Written by AMLO.

Mehr Fairbanks Trial Lawyers turned $40,000 life insurance contract into $428,000 recovery for widow

Morton v. Bank of the Bluegrass

Fayette County, KY (2001)

James Morton borrowed money from his local bank, giving them a mortgage on his home. The bank suggested that he also purchase a “credit life insurance” to protect his family in the event that he died. James agreed. The bank set the note up for annual renewal. Thus the life insurance was also annually renewed. It was a typical “guarantee issue” insurance policy for $40,000. In other words, there were no requirements of good health to qualify for the insurance. If you qualified for the loan, you qualified for the insurance. James was healthy and working in 1986 when he began buying the insurance.

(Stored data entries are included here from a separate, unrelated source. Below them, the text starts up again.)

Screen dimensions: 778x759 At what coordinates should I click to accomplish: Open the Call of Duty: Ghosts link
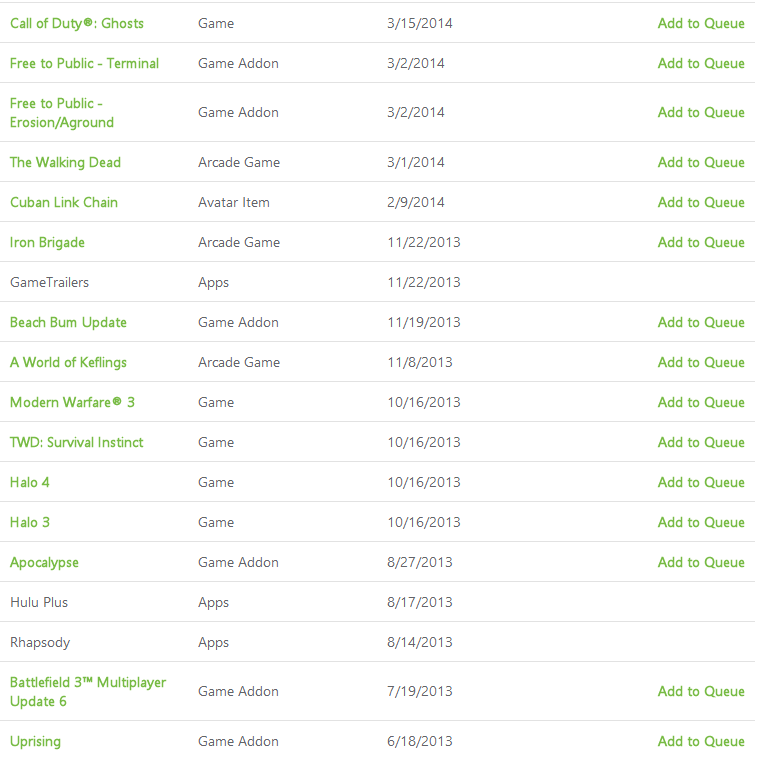click(x=77, y=23)
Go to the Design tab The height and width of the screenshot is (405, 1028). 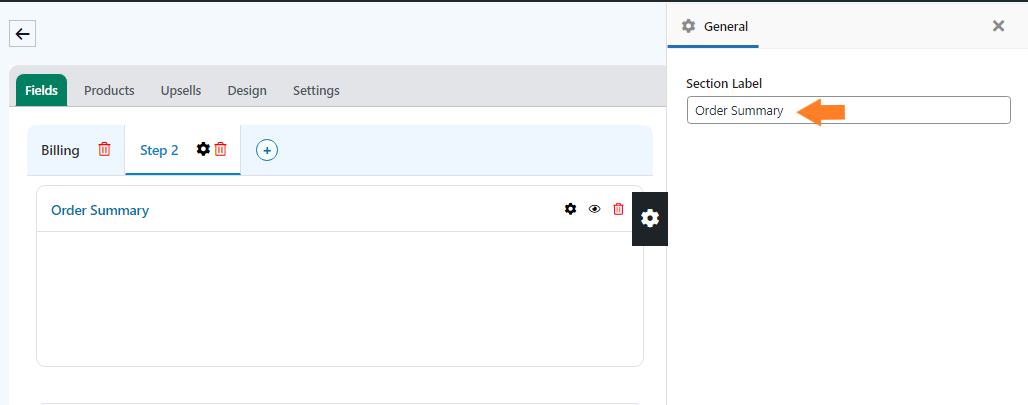click(247, 90)
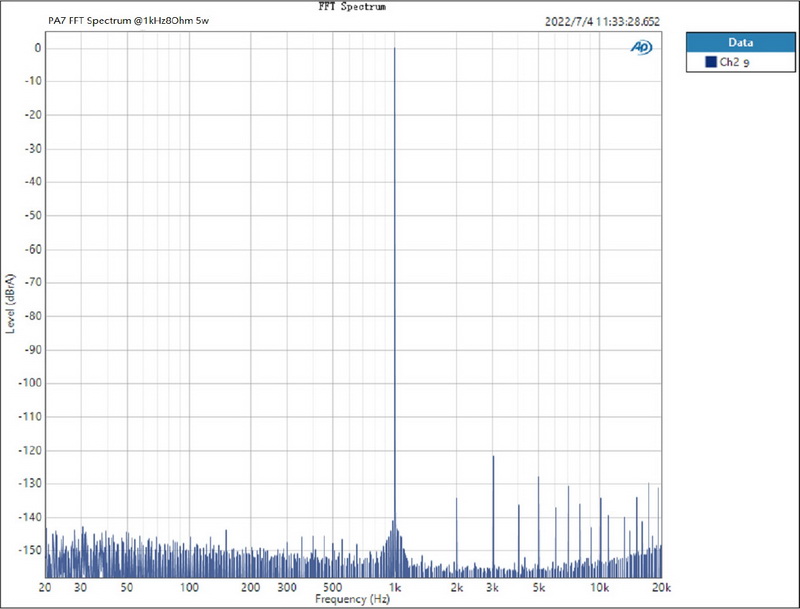
Task: Select the PA7 FFT Spectrum subtitle text
Action: 127,21
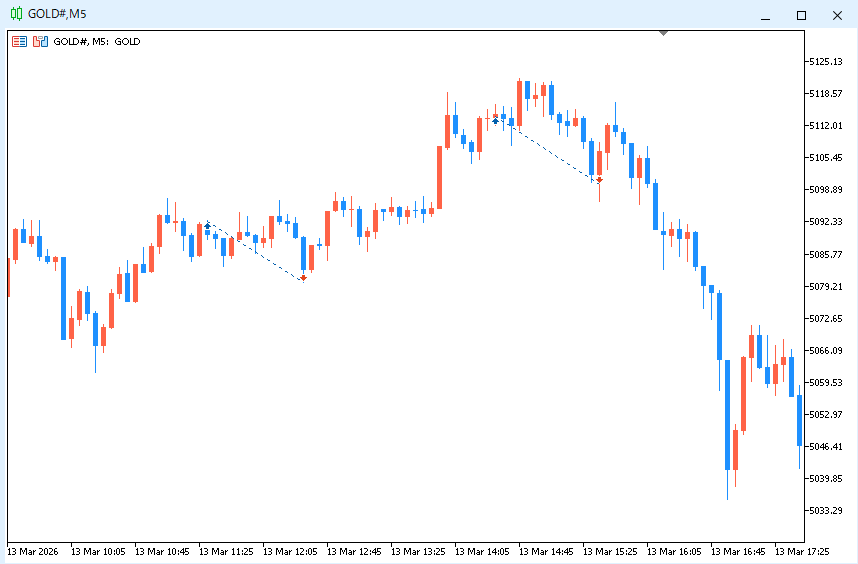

James health changed. In 1993 he was diagnosed with cancer. He was relieved that he had purchased the life insurance since the diagnosis was not good. However, when the bank sent him the annual renewal papers, the credit insurance was missing. When he asked the bank why, they explained that the insurance company would no longer let them insure him because he had cancer. The Fayette Circuit Court threw out the bad faith case.

This groundbreaking decision now stands as precedence that group life insurance policies cannot discriminate against unhealthy people, unless those conditions are placed in the policy. In this case they were not.

Court of Appeals

The Court of Appeals found that, as a matter of law, James was wrongfully denied coverage because neither the policy nor the application indicated that the insurance could be denied for medical reasons. Austin Mehr relied upon a little known statute, KRS 304.16-150 (that had never been subject to litigation) in the Court of Appeals. That little known statute provided that the policy had to set forth any basis for which the insurance company could refuse to issue insurance on a group basis. The court of appeals reversed, finding that issues of fact existed as to whether the bank breached its judiciary duty to disclose material facts about eligibility for the credit life insurance. The court also held that the widow of Mr. Morton was entitled to a trial against the insurance company as to whether they committed false, misleading, or deceptive acts in representing to the Mortons that her husband was not eligible for continued insurance coverage.

The jury trial

Because of the reversal by the Court of Appeals, the case was ultimately tried in Fayette Circuit Court: The Bank settled and a judgment was entered for $389,000 against the insurance company. This result took seven (7) years to accomplish because of the numerous appeals. But a $40,000 insurance company ultimately paid $389,000, plus a confidential amount from the Bank.